Mürüvvet Hanım, lambaları söndürüyor hemen... Hakan kucağında...Uyuyor. 10 aylık... Dalıyor çocukların odasına, öbür koluna Kutsi’yi alıyor, 4 yaşında... "Kalk Murat" diyor bi yandan... Gözlerini ovuştura ovuştura kalkıyor Murat, henüz 6 yaşında, ucundan tutuyor anasının geceliğinin... Dışardan hüzün abajuru gibi sızan sokak lambasının cılız ışığında, hayalet misali, banyoya süzülüp, kapıyı örtüyor, ’’küvete’’ girip, koyun koyuna, sarılıyorlar. Korkunç bekleyiş başlıyor...
Bir dakika.
İki dakika.
Üç dakika.
Saniyeler, asırlar gibi adeta...
Önce şangırtı duyuyorlar.
Pencere.
Sonra salondaki ayak seslerini.
Vahşi haykırışları...
Ve, tekmeyle açılıyor banyo kapısı...
Üç Rum.
Tarıyorlar.
33 el.
*
Evet, merhum gazeteci Sami Coşar tarafından çekilen ve hafızalarımıza mıh gibi çakılan "o fotoğraf"ın öyküsü bu...
Kanlı Noel.
*
Alnından vurmuşlardı Mürüvvet’i.
Yedi yerinden daha...
Murat’tan üç kurşun çıktı.
Kutsi’den iki.
*
Evin direği, baba, tabip binbaşı, evde değildi o sırada... 103 Türk köyü basılmıştı, son üç günde, yaralılar vardı...

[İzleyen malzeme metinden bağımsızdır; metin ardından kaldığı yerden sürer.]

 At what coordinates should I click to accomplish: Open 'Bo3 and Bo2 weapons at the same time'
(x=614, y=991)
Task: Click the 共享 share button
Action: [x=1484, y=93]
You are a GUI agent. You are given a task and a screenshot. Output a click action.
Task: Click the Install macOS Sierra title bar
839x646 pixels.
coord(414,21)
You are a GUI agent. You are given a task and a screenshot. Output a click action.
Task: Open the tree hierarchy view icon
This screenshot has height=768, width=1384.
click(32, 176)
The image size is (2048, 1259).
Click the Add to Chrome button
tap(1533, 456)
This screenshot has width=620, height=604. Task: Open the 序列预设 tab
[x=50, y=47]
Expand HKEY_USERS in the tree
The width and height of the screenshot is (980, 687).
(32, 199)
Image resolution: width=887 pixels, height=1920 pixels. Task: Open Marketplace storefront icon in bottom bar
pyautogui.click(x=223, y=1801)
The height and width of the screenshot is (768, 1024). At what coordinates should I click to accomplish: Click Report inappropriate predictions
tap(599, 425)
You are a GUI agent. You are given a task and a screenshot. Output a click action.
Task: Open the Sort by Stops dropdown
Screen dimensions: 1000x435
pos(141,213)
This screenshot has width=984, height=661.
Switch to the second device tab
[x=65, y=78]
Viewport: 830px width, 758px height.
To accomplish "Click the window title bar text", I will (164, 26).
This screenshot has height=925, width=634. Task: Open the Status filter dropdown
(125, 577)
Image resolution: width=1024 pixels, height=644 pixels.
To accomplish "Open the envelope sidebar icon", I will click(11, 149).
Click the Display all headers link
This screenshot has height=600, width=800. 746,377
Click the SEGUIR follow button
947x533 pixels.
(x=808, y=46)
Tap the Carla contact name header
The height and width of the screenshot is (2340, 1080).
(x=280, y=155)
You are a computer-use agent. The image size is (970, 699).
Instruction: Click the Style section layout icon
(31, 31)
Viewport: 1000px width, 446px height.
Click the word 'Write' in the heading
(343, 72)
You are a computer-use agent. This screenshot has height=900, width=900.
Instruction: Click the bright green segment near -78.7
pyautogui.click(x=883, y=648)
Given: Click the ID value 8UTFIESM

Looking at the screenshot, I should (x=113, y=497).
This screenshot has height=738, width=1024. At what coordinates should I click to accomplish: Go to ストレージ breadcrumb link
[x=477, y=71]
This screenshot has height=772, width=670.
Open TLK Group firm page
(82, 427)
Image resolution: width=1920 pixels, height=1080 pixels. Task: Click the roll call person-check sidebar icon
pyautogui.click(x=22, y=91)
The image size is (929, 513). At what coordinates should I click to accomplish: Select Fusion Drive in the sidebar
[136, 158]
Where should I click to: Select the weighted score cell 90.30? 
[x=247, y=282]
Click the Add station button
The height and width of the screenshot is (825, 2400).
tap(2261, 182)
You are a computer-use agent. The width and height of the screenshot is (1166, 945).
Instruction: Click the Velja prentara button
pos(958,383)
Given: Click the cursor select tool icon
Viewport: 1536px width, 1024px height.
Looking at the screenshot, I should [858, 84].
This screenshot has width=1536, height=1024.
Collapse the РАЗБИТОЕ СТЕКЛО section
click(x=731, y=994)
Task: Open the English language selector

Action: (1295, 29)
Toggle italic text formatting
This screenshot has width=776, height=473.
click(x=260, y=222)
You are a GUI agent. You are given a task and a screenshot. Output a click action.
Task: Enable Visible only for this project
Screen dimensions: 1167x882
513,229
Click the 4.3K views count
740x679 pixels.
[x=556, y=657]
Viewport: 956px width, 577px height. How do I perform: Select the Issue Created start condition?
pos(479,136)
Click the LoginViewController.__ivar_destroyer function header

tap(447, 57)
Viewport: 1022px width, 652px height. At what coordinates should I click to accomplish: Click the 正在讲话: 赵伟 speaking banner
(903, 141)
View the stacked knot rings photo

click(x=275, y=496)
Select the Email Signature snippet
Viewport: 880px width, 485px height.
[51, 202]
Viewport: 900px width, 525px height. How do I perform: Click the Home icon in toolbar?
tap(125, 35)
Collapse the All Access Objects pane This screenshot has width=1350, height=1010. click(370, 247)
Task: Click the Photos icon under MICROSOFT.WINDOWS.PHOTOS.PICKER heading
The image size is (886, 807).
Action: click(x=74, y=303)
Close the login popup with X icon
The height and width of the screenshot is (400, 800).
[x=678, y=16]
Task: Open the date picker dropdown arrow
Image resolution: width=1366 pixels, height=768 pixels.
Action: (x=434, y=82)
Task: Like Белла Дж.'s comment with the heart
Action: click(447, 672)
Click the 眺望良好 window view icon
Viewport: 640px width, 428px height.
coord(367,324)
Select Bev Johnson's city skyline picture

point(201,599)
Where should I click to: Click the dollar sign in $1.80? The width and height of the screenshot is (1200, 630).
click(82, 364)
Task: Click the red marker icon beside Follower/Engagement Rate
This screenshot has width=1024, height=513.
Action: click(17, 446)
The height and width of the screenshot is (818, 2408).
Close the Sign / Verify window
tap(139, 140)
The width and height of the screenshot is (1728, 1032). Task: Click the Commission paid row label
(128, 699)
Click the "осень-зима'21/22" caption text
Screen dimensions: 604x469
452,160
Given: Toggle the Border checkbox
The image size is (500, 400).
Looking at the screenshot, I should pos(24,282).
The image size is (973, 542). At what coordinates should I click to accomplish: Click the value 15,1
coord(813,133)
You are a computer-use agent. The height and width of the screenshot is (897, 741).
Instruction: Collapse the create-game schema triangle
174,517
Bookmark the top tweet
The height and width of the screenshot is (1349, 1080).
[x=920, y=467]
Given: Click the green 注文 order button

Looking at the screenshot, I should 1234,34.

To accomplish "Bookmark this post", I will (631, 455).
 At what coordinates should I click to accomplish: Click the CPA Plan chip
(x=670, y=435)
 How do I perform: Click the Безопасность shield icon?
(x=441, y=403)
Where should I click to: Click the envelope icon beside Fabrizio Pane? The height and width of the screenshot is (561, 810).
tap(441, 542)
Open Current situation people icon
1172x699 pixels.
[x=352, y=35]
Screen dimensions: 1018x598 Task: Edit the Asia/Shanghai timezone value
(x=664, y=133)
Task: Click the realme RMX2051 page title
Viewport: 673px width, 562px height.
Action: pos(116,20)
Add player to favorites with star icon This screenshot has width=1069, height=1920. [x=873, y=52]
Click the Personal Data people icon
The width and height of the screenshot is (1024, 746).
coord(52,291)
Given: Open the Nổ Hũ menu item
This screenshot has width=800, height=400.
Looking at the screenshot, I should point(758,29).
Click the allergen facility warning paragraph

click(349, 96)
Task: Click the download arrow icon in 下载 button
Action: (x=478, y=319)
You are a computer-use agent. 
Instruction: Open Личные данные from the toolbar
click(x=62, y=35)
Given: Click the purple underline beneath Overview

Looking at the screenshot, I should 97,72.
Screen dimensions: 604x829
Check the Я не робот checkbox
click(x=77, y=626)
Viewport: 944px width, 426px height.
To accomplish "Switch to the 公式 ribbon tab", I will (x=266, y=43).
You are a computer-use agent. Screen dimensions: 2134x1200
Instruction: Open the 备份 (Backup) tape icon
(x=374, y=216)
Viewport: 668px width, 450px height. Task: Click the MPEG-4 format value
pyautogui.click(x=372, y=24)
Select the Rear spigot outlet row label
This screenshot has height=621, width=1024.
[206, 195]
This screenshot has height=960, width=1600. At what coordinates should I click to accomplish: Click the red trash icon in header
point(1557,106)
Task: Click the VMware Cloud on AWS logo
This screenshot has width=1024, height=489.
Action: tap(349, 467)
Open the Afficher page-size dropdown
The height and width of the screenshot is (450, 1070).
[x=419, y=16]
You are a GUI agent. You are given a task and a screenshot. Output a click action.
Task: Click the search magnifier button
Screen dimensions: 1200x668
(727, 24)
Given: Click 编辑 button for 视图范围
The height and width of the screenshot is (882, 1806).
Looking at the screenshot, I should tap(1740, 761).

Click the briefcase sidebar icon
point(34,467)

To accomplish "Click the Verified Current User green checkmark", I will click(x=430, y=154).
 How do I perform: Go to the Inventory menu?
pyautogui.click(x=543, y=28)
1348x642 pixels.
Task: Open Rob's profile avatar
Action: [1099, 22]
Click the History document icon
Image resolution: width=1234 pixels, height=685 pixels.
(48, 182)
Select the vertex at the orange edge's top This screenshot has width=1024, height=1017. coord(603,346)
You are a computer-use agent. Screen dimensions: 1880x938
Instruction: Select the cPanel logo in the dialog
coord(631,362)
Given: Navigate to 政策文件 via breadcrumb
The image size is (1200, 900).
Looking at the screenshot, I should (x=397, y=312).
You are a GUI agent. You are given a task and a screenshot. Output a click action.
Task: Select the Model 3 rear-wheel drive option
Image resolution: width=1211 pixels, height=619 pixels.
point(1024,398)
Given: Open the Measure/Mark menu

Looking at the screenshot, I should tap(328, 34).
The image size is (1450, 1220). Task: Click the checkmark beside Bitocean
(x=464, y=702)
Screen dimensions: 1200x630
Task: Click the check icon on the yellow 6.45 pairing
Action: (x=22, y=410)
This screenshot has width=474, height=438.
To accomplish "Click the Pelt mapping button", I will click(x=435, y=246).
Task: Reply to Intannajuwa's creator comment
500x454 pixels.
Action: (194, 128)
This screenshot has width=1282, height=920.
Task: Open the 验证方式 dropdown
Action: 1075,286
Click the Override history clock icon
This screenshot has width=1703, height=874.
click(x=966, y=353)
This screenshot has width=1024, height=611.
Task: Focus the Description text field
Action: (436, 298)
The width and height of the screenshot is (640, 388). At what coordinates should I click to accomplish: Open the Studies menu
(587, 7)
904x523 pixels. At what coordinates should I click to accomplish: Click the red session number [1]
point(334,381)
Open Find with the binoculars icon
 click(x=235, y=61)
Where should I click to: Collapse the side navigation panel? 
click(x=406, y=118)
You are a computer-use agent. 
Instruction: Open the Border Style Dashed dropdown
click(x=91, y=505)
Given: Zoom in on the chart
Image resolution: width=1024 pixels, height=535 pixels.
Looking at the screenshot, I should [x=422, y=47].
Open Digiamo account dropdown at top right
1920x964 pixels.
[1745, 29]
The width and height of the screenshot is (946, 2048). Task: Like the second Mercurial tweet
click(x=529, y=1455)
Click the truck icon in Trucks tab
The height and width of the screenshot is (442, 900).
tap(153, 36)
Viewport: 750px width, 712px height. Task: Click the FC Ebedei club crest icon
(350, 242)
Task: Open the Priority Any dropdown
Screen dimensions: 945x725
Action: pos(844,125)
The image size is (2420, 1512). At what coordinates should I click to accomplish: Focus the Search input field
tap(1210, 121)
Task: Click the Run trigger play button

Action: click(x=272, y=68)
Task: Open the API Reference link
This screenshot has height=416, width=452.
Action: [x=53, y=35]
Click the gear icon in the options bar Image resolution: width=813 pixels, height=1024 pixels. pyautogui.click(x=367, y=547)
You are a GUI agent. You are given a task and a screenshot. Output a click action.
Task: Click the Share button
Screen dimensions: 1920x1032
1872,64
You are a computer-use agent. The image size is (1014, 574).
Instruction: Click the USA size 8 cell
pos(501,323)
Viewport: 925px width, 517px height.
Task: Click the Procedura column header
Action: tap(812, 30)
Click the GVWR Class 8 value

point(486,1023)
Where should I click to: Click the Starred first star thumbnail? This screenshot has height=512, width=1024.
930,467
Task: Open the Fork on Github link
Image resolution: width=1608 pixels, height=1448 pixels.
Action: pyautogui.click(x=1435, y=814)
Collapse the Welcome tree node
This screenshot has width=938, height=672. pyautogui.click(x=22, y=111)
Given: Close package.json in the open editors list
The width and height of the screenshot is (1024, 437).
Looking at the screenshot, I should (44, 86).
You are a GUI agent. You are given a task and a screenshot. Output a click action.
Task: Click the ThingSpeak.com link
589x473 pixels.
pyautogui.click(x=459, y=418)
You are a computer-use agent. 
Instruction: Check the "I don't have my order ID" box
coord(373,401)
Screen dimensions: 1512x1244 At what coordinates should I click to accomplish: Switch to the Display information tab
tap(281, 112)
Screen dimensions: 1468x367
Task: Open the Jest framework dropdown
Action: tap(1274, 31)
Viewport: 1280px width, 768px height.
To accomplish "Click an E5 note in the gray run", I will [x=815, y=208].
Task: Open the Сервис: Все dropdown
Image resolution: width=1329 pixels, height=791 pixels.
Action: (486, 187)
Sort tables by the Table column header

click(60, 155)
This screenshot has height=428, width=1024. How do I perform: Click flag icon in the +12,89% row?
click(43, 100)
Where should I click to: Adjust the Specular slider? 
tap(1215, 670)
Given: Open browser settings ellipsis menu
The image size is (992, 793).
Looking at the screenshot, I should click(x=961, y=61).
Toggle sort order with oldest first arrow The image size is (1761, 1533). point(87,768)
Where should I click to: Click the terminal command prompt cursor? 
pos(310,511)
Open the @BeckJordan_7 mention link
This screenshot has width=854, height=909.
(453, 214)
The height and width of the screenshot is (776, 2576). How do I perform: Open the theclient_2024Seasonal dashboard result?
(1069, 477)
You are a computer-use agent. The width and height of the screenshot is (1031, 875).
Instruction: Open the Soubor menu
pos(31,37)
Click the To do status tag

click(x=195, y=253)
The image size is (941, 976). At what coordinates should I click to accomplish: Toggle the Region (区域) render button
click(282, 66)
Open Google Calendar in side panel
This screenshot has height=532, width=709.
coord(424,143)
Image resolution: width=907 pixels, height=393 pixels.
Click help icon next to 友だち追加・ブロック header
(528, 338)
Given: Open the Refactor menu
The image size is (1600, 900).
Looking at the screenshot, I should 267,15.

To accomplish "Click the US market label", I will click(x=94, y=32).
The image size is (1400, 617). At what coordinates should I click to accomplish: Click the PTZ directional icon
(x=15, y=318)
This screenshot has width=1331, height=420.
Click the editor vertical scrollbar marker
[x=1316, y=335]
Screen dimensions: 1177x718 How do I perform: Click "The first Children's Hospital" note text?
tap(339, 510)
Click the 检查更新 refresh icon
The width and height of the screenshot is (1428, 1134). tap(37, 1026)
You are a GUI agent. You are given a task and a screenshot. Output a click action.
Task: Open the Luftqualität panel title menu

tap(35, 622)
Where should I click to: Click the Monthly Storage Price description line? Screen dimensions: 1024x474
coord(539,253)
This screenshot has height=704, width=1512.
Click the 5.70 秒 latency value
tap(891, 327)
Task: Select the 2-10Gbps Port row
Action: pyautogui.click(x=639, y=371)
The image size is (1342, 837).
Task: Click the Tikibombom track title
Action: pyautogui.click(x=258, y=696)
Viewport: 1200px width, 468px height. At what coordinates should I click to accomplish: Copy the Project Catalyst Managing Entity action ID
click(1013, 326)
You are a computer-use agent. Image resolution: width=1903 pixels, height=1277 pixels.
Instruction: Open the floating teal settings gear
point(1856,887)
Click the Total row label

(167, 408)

Gönyeli’ye gitmişti. Göreve.
*
Bir babanın başına gelebilecek en büyük felaketi yaşayan bu tabip binbaşı, evlatlarının cenazesini bizzat kendi elleriyle yıkadı... Minik bedenleri santim santim yokladı, Hakan’da kurşun izi bulamadı... 10 aylık bebecik, vücudunu yavrularına siper etmeye çalışan anacığının altında kalmış, nefessizlikten can vermişti çünkü.
*
E bakıyoruz... Rumlar, Avrupa
İnsan Hakları Mahkemesi’ne gidiyor.
*
Niye biliyor musunuz?
Palavracı tiyatrocu, dangalaklık etti diye değil... Biz, bunca yıldır dangalaklık edip, Avrupa İnsan Hakları Mahkemesi’ne gitmediğimiz için.